Space Colonization: The Future of Imperialism?


Space colonization has become an imminent reality instead of a far-off dream or the premise of the next sci-fi movie trilogy. Research in rocket design, astrophysics, and medicine and the ability to keep astronauts alive and healthy on the International Space Station has provided us with an abundance of knowledge regarding how humans can survive in space for extended periods of time. 

There has been an ongoing debate about the various components of space colonization: Why colonize space? Where would we go? When would we go? These questions are widely discussed, but they remain unanswered.
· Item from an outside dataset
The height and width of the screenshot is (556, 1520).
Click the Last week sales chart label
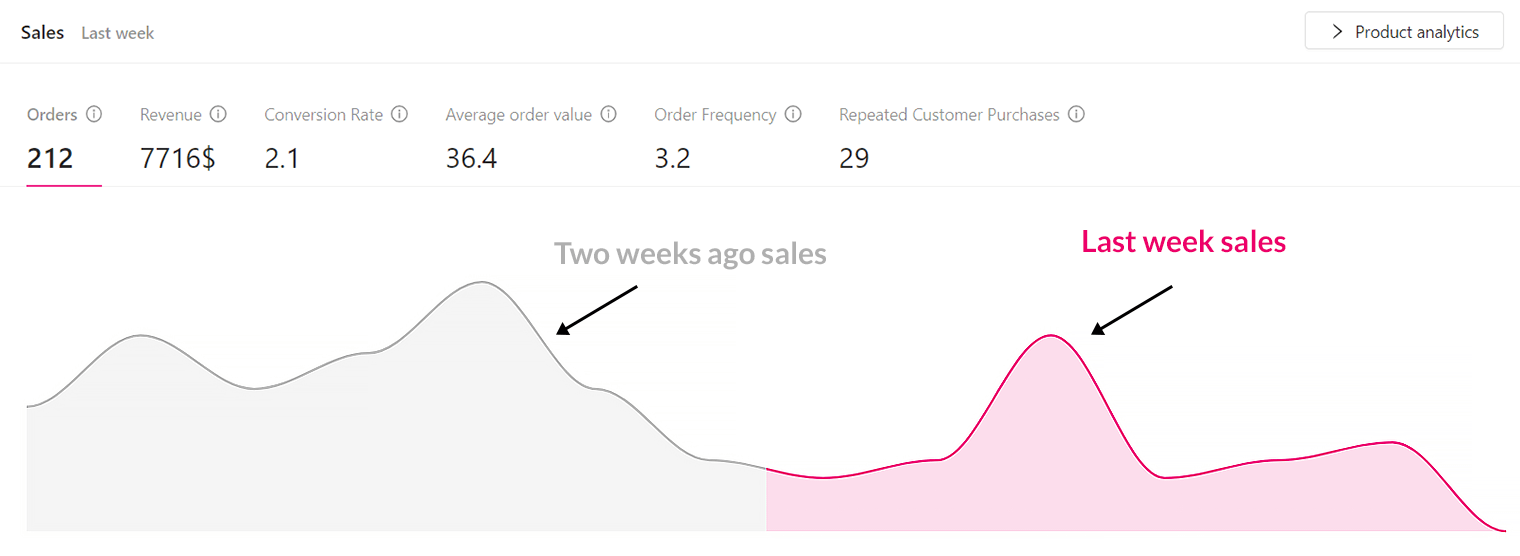(x=1184, y=241)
While we as a population continue to expand our knowledge of the final frontier, migration to space may become a necessity instead of a hypothetical option. 

Why go to space?

We have approximately 100 years to leave Earth before global warming wipes us out. Some argue we must colonize other planets to prevent the extinction of our species. In contrast, others believe viewing space colonization as a solution to climate change will only exacerbate the climate crisis. 

Many believe the colonization of space is inevitable — and that it should be our goal to inhabit other planets. Multiple studies have researched how microbes could potentially survive a trip to Mars and evolve in space. This process, known as forward contamination, is unavoidable and has likely already happened. Although NASA thoroughly sanitizes spacecraft to prevent microbes from hitching a ride to Mars, microorganisms that survive this cleaning process and a trip to space may have a greater ability to repair their DNA, thus helping them resist radiation and survive a harsher environment. If forward contamination is bound to occur during our exploration of space, then humans might as well begin colonizing other planets. However, forward contamination can also be damaging to a planet’s native ecosystem; microbes can spread  and quickly overtake life that is native to a certain planet, thus acting as an invasive species.  

Where would we colonize?

Two of the more realistic options for colonization are the Moon and Mars. 

Mars has every element necessary to sustain human life, including carbon, nitrogen, hydrogen, and oxygen, in mostly gaseous forms. Additionally, it tilts on its axis and has a diurnal cycle similar to that of Earth. Quite a few challenges dissuade humans from colonizing Mars: a trip to the planet would last nine months and cause massive radiation exposure to anyone on board. Landing on Mars would be a difficult feat because of its atmosphere and gravity, and there are frequent, months-long dust storms. 

Although it is an option, the Moon is less likely to be a viable home for the human population with its fluctuating temperatures and harmful dust. While the Moon could house a small colony, similar to Antarctica, it would not be possible for all of us to pack up and move to the Moon. The biggest downside to living on the Moon is the low gravity; scientists don’t yet know exactly how much gravity is necessary to keep us healthy, meaning that living on the moon can lead to unforeseen health consequences. 

Space colonization is not some outlandish fantasy but an actual possibility because of advances in technology and research. While the international community continues to weigh their decisions on whether space colonization is a viable option for the human race’s future, it might become our only option. 

Works Cited

Greene, Tristan. “Why migrating to another planet is a stupid and implausible idea.” The Next Web, 11 Oct. 2019, Accessed 25 May 2021.

Keeter, Bill, editor. “Space Colonization.” NASA, edited by Brian Dunbar, 19 Jan. 2021, Accessed 25 May 2021.

Kornfeld, Laurel. “Science Journalist Outlines Challenges of Settling the Moon and Mars.” Spaceflight Insider, 16 Apr. 2021, Accessed 25 May 2021.

Mason, Christopher. “Could humans have contaminated Mars with life?” BBC, 10 May 2021, Accessed 25 May 2021.

“Why Mars?” The Mars Society, Accessed 25 May 2021.